Saran Lisa, karyawati sebuah bank, bila membeli makanan sebaiknya di depot atau warung yang mencantumkan harga makanan. ’’Biar bisa memperkirakan biaya yang akan dikeluarkan,’’ nasihatnya. Selain itu, tambah Lisa, jangan segan untuk menanyakan porsi makanan. ’’Ukuran satu porsi bebek atau ayam bakar bisa jauh di luar bayangan kita.
Bila tidak ingin kecewa lebih baik bertanya dulu,’’ lanjutnya.
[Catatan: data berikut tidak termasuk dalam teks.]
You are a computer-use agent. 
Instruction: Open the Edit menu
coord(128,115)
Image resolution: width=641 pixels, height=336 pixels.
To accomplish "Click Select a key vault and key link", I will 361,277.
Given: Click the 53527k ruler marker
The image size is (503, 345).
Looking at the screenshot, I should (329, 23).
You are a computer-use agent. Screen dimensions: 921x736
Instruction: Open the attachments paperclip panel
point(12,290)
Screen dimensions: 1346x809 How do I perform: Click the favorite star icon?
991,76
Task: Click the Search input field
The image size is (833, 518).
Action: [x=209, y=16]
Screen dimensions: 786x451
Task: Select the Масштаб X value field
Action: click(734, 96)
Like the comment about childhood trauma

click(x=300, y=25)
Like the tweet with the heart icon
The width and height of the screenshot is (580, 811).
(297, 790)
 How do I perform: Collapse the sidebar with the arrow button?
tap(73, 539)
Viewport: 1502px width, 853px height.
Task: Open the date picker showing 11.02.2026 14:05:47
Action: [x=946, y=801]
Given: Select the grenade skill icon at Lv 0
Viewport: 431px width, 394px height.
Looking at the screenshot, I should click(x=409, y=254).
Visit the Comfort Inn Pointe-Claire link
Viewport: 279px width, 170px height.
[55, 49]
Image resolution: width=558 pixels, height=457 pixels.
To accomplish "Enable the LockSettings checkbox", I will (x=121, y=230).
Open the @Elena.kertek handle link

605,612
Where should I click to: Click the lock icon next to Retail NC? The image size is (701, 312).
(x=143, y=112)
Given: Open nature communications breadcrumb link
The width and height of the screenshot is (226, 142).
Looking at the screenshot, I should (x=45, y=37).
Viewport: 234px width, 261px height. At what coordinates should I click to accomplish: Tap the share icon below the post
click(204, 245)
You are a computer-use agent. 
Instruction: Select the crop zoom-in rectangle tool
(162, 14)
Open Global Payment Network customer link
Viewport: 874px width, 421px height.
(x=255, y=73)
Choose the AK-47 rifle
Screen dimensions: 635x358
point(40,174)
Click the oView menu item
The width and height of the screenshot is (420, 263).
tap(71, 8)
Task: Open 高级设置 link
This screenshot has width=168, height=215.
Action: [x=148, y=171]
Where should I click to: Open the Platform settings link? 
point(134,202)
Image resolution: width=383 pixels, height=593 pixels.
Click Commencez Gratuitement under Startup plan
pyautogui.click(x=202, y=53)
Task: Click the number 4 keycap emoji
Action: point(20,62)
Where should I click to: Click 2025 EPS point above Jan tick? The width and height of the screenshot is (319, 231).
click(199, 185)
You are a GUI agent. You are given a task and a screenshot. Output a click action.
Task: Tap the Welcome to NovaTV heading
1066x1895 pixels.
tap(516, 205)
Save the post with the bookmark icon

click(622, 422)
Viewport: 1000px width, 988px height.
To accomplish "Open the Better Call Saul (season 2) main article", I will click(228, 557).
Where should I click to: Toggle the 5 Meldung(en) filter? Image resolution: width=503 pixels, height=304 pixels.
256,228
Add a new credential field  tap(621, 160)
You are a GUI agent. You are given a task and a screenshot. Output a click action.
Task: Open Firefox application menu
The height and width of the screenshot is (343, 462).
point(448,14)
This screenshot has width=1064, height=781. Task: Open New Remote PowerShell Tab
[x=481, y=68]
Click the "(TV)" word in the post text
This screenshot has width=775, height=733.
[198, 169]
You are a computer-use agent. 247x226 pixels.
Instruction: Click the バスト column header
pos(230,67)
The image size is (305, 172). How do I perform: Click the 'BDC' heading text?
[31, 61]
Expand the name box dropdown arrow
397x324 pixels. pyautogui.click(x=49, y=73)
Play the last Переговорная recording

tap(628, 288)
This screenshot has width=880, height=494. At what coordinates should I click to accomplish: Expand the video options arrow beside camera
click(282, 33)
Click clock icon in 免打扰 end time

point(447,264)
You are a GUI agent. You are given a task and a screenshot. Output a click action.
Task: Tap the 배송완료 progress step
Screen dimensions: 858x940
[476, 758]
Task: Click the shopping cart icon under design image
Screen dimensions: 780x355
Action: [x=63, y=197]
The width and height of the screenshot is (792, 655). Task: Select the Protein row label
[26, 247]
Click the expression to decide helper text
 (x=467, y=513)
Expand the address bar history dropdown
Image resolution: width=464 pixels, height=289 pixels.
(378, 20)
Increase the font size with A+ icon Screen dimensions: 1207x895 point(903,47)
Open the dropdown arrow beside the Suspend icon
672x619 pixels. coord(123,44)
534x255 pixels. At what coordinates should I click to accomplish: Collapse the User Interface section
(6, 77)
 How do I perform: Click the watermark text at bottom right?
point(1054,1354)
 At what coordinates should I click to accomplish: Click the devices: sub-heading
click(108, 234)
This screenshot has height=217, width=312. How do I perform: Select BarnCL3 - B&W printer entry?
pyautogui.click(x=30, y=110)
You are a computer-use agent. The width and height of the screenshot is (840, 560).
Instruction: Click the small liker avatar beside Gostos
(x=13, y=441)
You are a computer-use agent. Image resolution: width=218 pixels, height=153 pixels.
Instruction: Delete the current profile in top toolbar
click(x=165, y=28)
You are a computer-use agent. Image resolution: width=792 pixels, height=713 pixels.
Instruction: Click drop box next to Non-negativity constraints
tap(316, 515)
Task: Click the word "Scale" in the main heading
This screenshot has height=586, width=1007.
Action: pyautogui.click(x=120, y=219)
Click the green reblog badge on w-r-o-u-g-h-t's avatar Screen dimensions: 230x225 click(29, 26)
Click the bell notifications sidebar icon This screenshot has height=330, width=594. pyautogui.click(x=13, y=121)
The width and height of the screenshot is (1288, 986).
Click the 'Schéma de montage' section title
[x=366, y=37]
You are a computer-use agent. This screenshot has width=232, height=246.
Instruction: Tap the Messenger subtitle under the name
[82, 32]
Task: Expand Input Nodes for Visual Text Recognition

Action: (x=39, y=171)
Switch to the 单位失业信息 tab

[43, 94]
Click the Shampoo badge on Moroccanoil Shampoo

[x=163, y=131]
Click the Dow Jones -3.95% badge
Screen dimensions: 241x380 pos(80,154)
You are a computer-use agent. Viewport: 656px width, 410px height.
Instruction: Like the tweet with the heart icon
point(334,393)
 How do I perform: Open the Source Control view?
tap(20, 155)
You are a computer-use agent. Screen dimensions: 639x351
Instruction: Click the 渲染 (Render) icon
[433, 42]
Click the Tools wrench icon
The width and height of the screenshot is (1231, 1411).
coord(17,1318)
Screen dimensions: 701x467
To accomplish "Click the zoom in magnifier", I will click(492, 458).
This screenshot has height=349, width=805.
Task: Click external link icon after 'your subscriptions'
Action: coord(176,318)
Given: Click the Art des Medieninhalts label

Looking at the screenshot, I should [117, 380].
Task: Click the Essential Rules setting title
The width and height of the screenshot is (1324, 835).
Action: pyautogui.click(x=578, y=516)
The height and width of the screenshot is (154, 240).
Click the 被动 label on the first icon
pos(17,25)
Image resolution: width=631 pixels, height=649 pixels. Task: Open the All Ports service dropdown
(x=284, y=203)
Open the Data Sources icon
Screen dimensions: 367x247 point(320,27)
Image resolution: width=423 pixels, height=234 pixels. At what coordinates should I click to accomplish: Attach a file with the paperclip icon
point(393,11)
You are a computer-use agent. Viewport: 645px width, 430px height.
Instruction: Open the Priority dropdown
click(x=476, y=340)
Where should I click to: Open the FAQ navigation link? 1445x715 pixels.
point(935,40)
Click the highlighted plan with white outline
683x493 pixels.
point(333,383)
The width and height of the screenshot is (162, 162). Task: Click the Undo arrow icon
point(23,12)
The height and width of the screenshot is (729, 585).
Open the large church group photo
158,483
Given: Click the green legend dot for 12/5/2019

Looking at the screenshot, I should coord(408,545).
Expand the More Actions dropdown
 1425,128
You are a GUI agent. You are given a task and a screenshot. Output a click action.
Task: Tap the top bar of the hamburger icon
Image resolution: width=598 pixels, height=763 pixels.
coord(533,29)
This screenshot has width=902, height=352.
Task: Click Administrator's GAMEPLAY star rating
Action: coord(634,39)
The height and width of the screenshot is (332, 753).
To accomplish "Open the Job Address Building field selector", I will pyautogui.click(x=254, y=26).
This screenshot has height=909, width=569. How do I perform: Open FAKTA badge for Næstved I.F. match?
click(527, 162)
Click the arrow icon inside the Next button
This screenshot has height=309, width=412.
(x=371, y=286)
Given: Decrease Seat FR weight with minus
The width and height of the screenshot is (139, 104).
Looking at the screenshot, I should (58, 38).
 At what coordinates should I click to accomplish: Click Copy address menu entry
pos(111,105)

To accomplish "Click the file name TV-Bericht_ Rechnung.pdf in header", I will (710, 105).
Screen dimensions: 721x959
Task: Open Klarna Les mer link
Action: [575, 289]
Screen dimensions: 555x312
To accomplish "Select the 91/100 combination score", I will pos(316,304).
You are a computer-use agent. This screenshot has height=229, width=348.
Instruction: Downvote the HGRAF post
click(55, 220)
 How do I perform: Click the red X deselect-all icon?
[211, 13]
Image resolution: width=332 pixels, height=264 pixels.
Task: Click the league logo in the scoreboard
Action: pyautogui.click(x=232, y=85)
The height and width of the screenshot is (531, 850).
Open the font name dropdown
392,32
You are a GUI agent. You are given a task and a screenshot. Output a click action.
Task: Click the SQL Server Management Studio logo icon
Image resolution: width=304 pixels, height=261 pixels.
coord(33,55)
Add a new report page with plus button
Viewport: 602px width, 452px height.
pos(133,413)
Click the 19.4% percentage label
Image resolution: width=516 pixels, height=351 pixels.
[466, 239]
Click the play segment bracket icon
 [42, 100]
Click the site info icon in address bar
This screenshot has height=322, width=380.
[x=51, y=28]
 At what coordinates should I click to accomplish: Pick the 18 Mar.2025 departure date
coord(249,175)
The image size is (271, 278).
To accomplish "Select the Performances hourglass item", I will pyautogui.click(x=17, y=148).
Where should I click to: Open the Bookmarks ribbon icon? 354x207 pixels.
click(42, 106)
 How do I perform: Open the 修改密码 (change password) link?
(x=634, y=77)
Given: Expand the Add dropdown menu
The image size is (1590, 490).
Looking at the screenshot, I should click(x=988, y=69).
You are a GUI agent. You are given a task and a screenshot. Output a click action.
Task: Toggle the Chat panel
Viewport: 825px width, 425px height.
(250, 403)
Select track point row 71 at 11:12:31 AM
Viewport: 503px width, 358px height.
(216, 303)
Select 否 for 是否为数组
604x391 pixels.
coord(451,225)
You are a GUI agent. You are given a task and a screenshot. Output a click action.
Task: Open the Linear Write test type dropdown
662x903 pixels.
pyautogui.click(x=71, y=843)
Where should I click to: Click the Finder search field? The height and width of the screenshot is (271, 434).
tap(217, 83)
Untuk menekan biaya konsumsi, para pegawai bersedia berbelanja ke pasar untuk menyiapkan makanan sendiri. ’’Saya dan beberapa pegawai lainnya rutin berbelanja beras, sayur, dan lauk untuk dimasak sendiri,’’ aku Suhartono.
Biaya hidup yang mahal bukan dari biaya makan belaka. Biaya kontrak rumah, transportasi dan sekolah termasuk tinggi. Kontrak rumah untuk tipe 70 mencapai Rp 12 juta/tahun. Biaya masuk SMP negeri rata-rata 5-7 juta dan biaya masuk SD di daerah pinggiran minimal Rp 500 ribu.
Sedangkan biaya naik taxi (sebutan untuk angkutan umum) berkisar Rp 2.500-Rp 7 ribu. ’’Untuk menghemat warga akhirnya memilih motor sebagai alat transportasi,’’ kata Siam Niau. [pus]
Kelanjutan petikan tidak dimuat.